Simply deploying Jabber servers on PlanetLab would give us a lot of this, but we can do better. User identifiers on Jabber are tied to a specific Jabber server domain (much like email addresses). By using a Distributed Hash Table to store rendezvous points for logged-in IM users, we can implement the Jabber protocol (or something like it) while allowing a user to connect to any server they like in a scalable manner.

This poses some problems for fault tolerance, since we can't afford to allow a user to become accessible if a single PlanetLab node falls down. Some kind of replication strategy for finding a user's rendezvous point is therefore required. It would also be useful to be able for users to select either a rendezvous point which is "close" to them (in terms of latency), or a server which is close, or both.

The goal of this project would be a workable, "any-server to any-client" (machine) instant messaging infrastructure over PlanetLab. Adopting an existing client-server protocol like Jabber allows existing clients to work and reduces the work on less interesting bits of the project - the meat of the task is in using a DHT to route messages to the right server at the right moment. Performance should be measured in terms of throughput, latency, and also time to recover from node failures, and how long it takes to move a client from one server to another.

A Steganographic Storage System

Contact Timothy Roscoe (troscoe@intel-research.net) if you have any questions about this project.

The Mnemosyne system provided steganographic storage of data. What does this mean?

Well, a traditional encrypting filing system makes it hard for an adversary to read the contents of files without a key. In contrast, a steganographic storage file system has the property that an adversary can't even determine the existence of files without the key. Steganographic systems are intended, among other things, to be resistant to "rubber hose cryptanalysis". It's not necessarily about hiding messages in pictures.

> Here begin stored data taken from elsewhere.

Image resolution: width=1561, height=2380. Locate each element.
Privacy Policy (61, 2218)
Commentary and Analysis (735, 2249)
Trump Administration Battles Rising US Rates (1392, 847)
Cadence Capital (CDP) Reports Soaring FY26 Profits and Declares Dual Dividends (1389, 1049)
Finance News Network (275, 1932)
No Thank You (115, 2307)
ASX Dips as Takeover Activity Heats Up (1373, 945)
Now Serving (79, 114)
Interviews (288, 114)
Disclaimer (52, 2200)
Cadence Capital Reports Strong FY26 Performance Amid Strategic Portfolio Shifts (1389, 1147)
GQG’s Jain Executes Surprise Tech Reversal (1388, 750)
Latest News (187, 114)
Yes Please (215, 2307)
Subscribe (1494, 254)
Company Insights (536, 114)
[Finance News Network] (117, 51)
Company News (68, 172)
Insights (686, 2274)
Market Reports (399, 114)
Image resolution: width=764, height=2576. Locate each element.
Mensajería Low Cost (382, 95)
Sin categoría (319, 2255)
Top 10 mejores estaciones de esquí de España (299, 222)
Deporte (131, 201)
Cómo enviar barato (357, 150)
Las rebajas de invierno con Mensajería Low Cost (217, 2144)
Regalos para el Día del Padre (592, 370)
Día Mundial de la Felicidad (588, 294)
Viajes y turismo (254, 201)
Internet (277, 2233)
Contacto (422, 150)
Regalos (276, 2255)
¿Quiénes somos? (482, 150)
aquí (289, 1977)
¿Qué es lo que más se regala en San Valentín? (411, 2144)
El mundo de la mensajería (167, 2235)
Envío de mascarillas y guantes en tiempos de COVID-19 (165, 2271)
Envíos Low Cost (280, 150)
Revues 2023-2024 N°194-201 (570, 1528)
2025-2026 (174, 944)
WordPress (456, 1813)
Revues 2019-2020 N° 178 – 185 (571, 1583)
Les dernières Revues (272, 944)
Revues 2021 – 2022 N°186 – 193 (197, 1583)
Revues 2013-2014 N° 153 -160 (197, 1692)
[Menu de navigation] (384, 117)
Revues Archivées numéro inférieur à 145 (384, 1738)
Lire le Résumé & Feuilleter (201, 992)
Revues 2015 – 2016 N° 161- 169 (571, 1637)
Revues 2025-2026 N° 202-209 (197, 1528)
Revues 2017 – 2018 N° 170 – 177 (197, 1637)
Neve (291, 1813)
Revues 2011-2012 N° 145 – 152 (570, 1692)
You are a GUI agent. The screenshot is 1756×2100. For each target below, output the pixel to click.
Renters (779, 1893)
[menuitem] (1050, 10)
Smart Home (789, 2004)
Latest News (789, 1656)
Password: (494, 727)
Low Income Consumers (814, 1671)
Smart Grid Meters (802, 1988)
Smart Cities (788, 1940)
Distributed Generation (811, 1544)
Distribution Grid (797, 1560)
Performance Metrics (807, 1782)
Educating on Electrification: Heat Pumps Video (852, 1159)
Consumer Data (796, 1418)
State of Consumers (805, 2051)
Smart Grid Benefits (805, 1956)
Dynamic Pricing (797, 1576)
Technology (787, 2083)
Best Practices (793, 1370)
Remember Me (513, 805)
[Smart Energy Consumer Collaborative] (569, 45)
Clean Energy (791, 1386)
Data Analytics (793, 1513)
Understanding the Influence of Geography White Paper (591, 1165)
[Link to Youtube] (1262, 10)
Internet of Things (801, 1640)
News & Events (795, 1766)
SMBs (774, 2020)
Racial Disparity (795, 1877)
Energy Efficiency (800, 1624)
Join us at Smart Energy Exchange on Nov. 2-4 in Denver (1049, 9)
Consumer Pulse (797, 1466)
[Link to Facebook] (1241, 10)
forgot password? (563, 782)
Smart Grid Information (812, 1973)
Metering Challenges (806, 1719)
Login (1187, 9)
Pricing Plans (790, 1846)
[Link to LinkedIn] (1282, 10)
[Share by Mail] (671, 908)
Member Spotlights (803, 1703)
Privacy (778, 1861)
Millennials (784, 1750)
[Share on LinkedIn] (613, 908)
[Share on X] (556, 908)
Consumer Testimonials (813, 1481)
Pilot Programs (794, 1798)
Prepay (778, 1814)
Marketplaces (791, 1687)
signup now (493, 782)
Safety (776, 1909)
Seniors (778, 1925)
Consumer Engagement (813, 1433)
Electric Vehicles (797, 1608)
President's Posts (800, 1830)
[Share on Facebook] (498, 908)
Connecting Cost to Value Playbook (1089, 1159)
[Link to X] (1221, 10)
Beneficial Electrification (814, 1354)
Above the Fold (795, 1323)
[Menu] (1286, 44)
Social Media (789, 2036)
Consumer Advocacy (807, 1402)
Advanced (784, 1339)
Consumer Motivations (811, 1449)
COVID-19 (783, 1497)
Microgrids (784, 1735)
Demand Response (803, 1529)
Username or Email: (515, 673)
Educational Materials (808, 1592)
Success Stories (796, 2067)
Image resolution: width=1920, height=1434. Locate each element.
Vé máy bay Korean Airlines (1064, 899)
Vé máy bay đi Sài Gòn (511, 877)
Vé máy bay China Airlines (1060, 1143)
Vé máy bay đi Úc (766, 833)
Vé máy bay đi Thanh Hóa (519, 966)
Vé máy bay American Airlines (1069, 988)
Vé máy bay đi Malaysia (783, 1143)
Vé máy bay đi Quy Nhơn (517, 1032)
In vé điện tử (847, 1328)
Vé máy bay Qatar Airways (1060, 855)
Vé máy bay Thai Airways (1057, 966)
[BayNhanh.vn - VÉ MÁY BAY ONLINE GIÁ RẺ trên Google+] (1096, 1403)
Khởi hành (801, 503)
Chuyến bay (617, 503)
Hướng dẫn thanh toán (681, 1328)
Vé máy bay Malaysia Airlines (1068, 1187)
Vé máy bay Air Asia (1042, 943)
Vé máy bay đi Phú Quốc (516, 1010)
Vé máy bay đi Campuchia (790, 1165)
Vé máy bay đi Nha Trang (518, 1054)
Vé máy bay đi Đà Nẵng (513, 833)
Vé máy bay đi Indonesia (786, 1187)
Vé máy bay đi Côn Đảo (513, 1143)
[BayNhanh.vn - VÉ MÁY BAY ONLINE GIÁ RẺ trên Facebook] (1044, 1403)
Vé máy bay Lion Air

Mnemosyne provided steganographic properties by dispersing information into a large, wide-area distributed block store in a way that was hard for an adversary to predict or reconstruct, since the system was widely shared. This introduced a further problem of overwriting other peoples' data, since by definition user's could not afford to know where this was. This was addressed using erasure- or loss-codes.

Unfortunately, the source code to Mnemosyne is not available. This project would attempt to implement the basic functionality of such a system, using block stores on PlanetLab nodes. The goal is a system where users can connect to any set of nodes in the system, and route erasure-coded data anonymously to a pseudo-random sequence of block stores, possibly using a mix net.